Esta pieza, que hoy se interpreta independiente, fue creada como música incidental para una obra de teatro titulada «Kuolema» (Muerte), cuyo tema es la vida de un tal Paavali.
El vals corresponde a un momento de la infancia de Paavali. El niño está velando a su madre enferma, que está dormida. En su sueño la madre cree estar en una sala. Suena una música que se acerca; la sala se llena de gente que danza. La enferma se mezcla con la gente y danza, pero se agota pronto y se derrumba. Tras un silencio, lo intenta de nuevo y de nuevo se derrumba. Oye que llaman a la puerta; la abre y cree ver a su difunto esposo, pero es la muerte que viene por ella.
En el sentido de que el clímax de la vida es inalcanzable, se puede establecer una cierta analogía entre el «Vals Triste» y «La Danza de la Vida», cuadro de Edvard Münch, pintor expresionista.
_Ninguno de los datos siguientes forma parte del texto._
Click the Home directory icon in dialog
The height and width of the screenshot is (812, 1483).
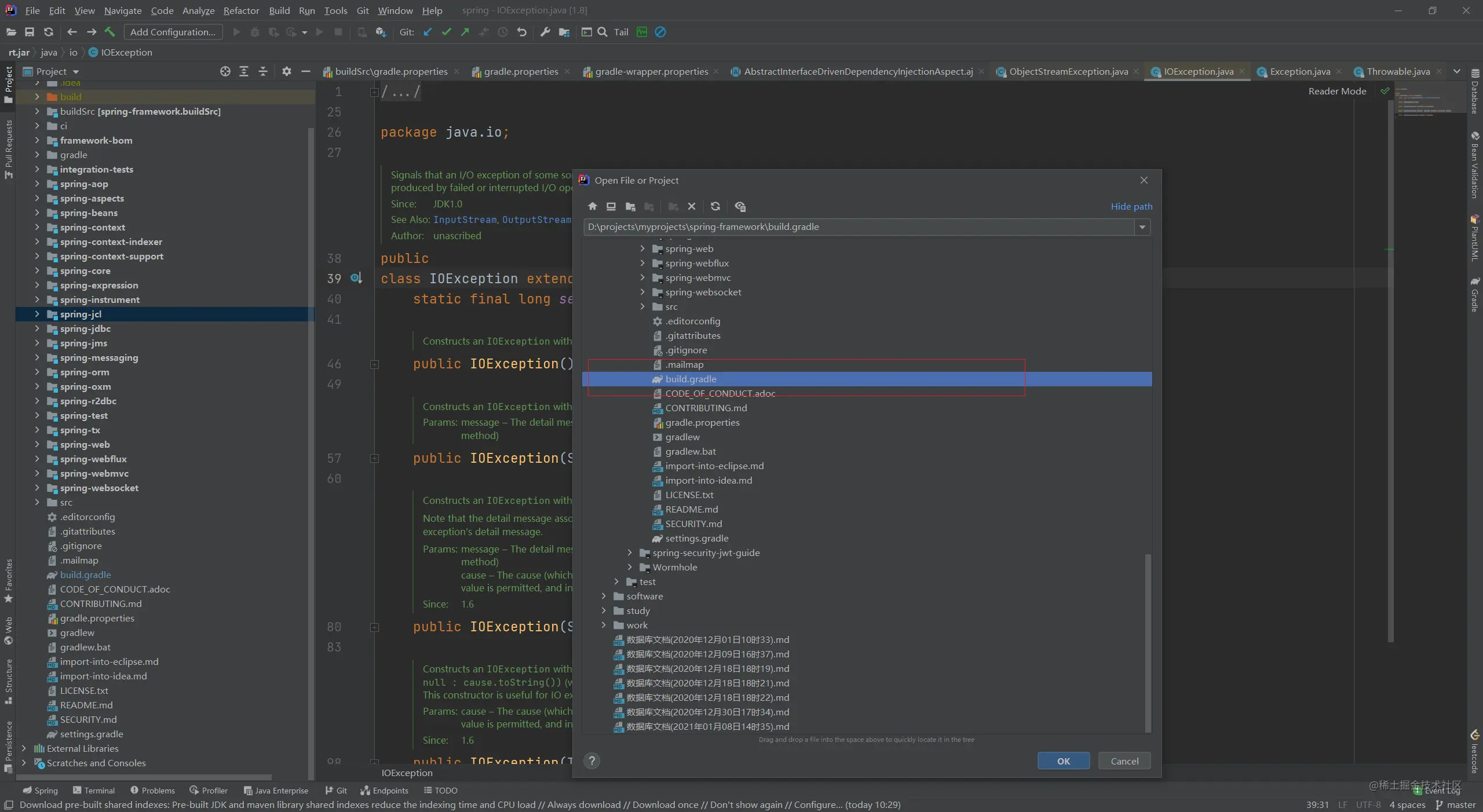(592, 206)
Si a Leonardo le interesaba la perfección de la anatomía humana, «yo disecciono almas», decía el pintor.
Es un atardecer de verano. La luna aparece en el horizonte marino y se refleja en el agua. En un prado verde, cercano al mar, vemos personajes en dos planos. En el segundo plano, parejas que bailan. En el primero, algo que nos recuerda las tradicionales etapas de la vida. Pero aquí, relacionadas con la danza de la vida. A nuestra izquierda, la joven que espera el momento cumbre. Su traje blanco se adorna de flores amarillas. Se dispone a coger la flor que tiene cerca. A nuestra derecha, la mujer de negro. Triste, insatisfecha, contempla el pasado. Está al alcance de la muerte. ¿Y en el centro? Una pareja.. Ella viste el rojo de la pasión amorosa. Incluso su amplio traje forma en sus pies una amplia ola que parece envolver a su pareja. Pero sus rostros parecen máscaras que se miran. Parecen clavados en el suelo; no alcanzan el movimiento de la danza de la vida. Es un fracaso ¡No alcanzan el clímax, como tampoco lo había alcanzado la madre de Paavali en el Vals Triste!